San Clemente Island is a weapons training facility where they work with bombs and offshore bombardment, so they had to shut off one of the artillery ranges to look for the 1 1/2-year-old German shepherd/Husky mix. The staff helped Haworth search for her to no avail. He stayed in the area for two more days and couldn’t find her.

“After about a week, it was presumed she had never even made it to shore because they hadn’t seen a sign of her,” says DeMunnik. “They presumed she was lost at sea.”

Fast forward five weeks to March 15 when Navy staff arrived on the island for work.

“She was sitting on the side of the road just wagging her tail,” says DeMunnik. The staff members knew immediately that this was the dog they had been searching for. They opened their door, whistled and Luna jumped right in the truck.

After more than a month of being gone, Luna takes a well-deserved nap. (Photo: U.S. Navy - Naval Base Coronado)
After more than a month of being gone, Luna takes a well-deserved nap. (Photo: U.S. Navy – Naval Base Coronado)

They immediately called Haworth and let him know the happy news. Luna was examined by the island’s wildlife biologist, who said she likely wasn’t seen for five weeks because her tan-and-black coloring let her blend in with the island’s landscape. Miraculously, except for having lost a little weight, she was OK.
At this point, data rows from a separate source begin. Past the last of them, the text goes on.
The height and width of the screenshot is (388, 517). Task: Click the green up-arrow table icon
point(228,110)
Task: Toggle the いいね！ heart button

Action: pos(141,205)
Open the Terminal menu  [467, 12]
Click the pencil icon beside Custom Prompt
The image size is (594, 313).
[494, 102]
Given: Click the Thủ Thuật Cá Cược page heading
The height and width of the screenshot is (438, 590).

“Amazingly for being lost for five weeks in a very dangerous and treacherous environment, she was fine,” says DeMunnik. “During that time, there was bombardment training, weapons training … there was a lot of very loud, very dangerous training going on, and we had some very severe El Nino storms.”

Those storms probably helped keep the dog alive because fresh water was brought to the island by barge for the staff during the storm. They determined that Luna had survived by eating dead fish and rodents.
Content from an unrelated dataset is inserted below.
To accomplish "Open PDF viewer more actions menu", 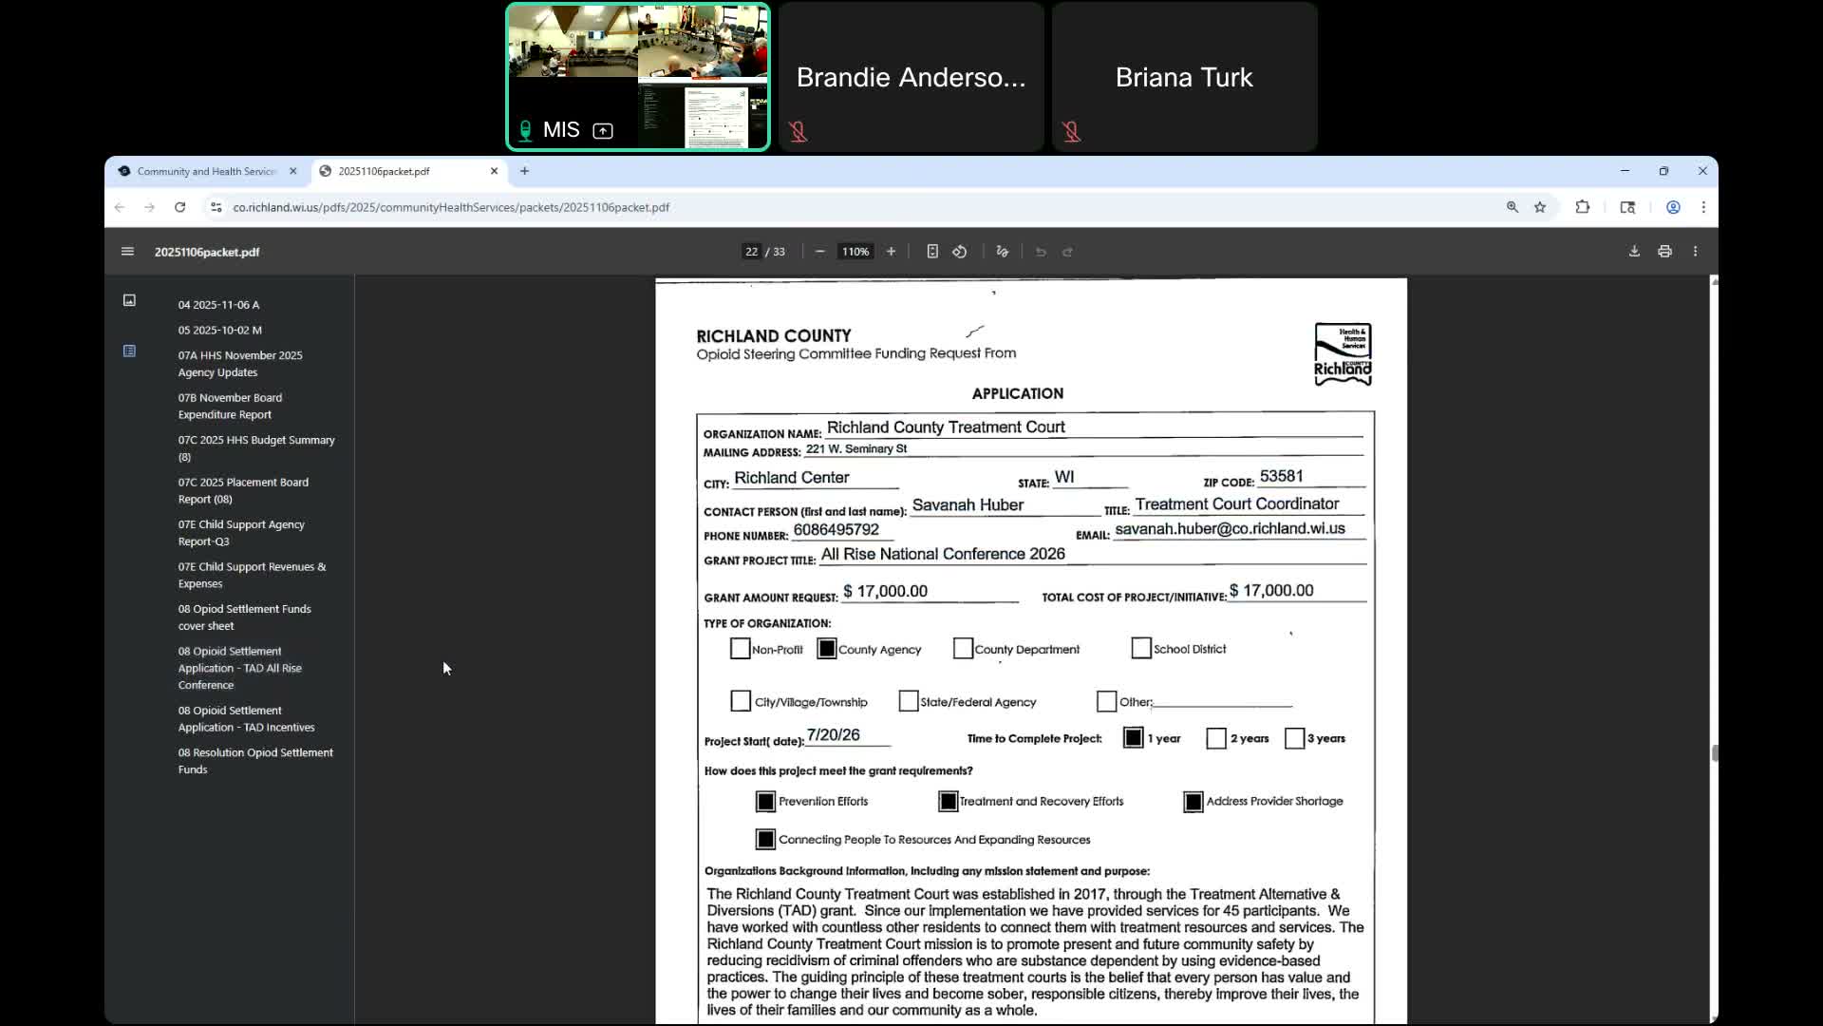I will [x=1695, y=252].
Because her owner, a commercial fisherman and student at San Diego State University, was away on a fishing trip, he sent his best friend, Conner Lamb, to meet Luna’s plane. When the plane doors opened, she leapt into Lamb’s arms and he fought back tears. On her first night home, he made her a steak for dinner.
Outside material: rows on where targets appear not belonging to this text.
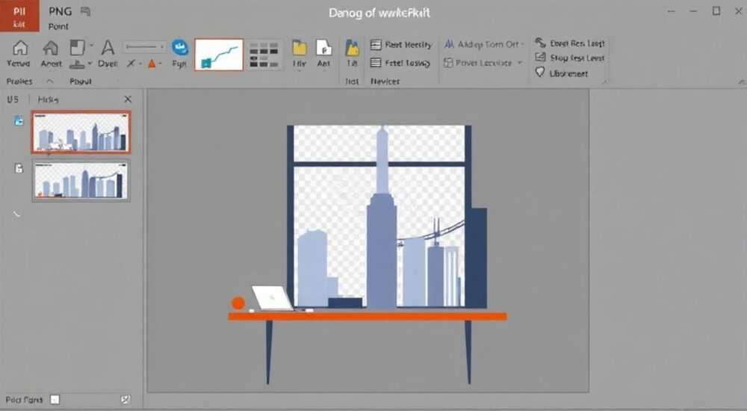Choose the large letter A text tool
747x411 pixels.
(x=108, y=48)
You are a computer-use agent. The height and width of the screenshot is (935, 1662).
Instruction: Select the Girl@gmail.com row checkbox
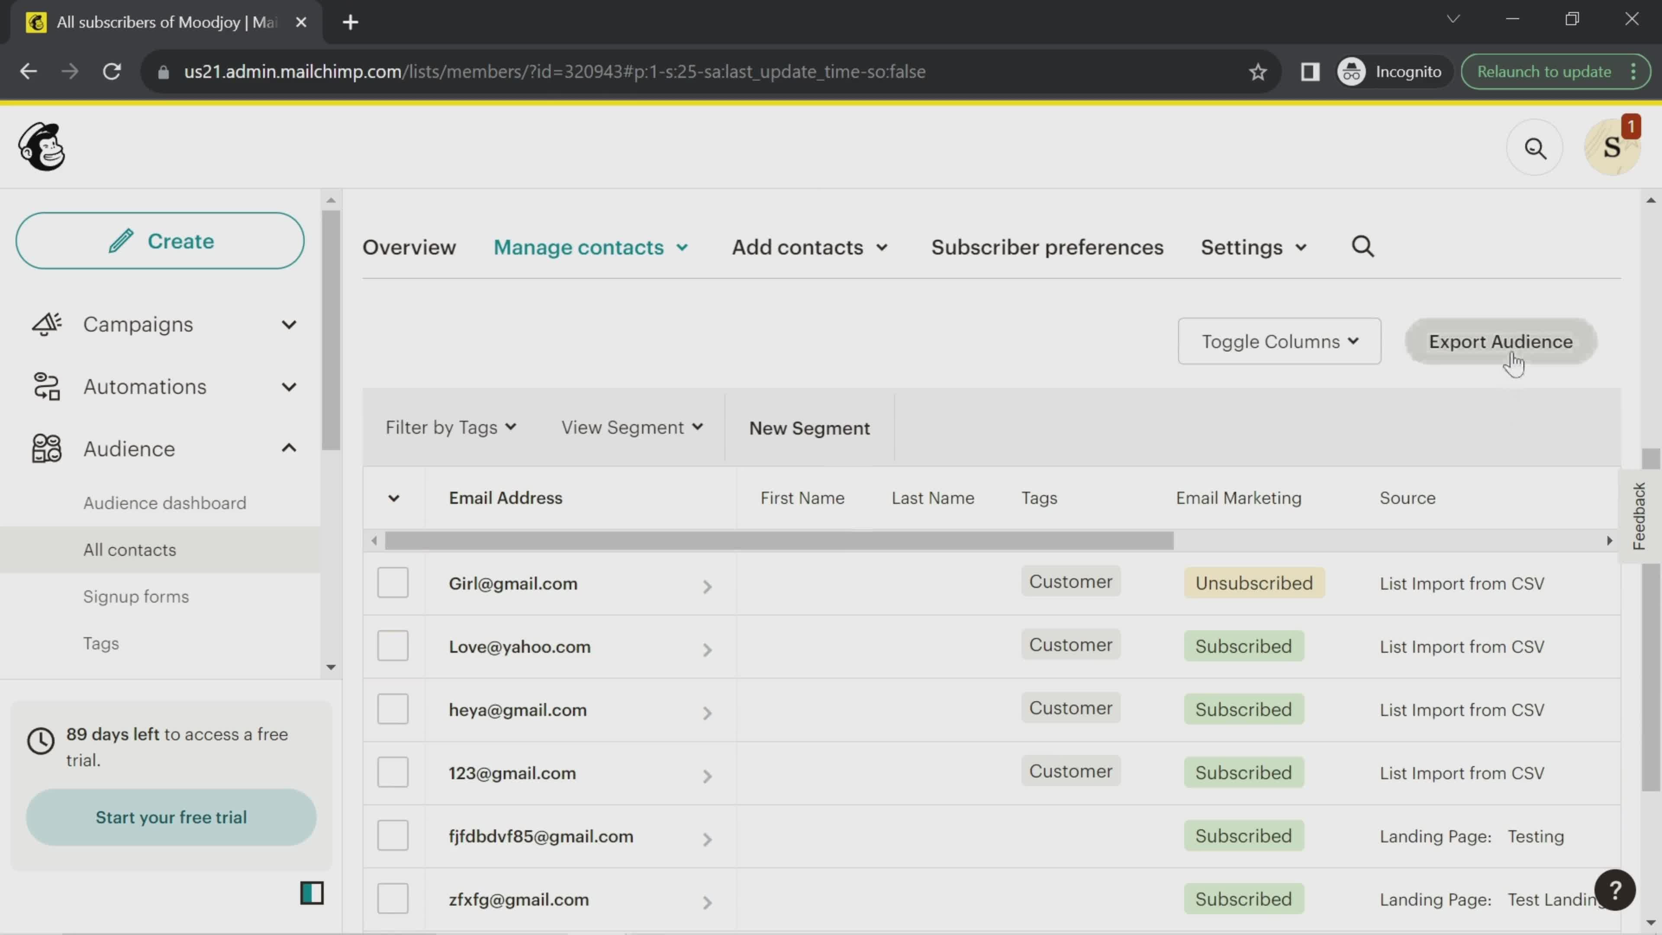click(392, 583)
The commanding officer of the base sent Luna home with a keepsake of her time spent on the island: her own set of military dog tags. They are engraved with her name, the dates she was missing, and “Keep the faith.”

Luna is greeting by paparazzi — but it's clear that's she's had enough media coverage for the day. (Photo: U.S. Navy - Naval Base Coronado)
Luna is greeting by paparazzi — but it’s clear that’s she’s had enough media coverage for the day. (Photo: U.S. Navy – Naval Base Coronado)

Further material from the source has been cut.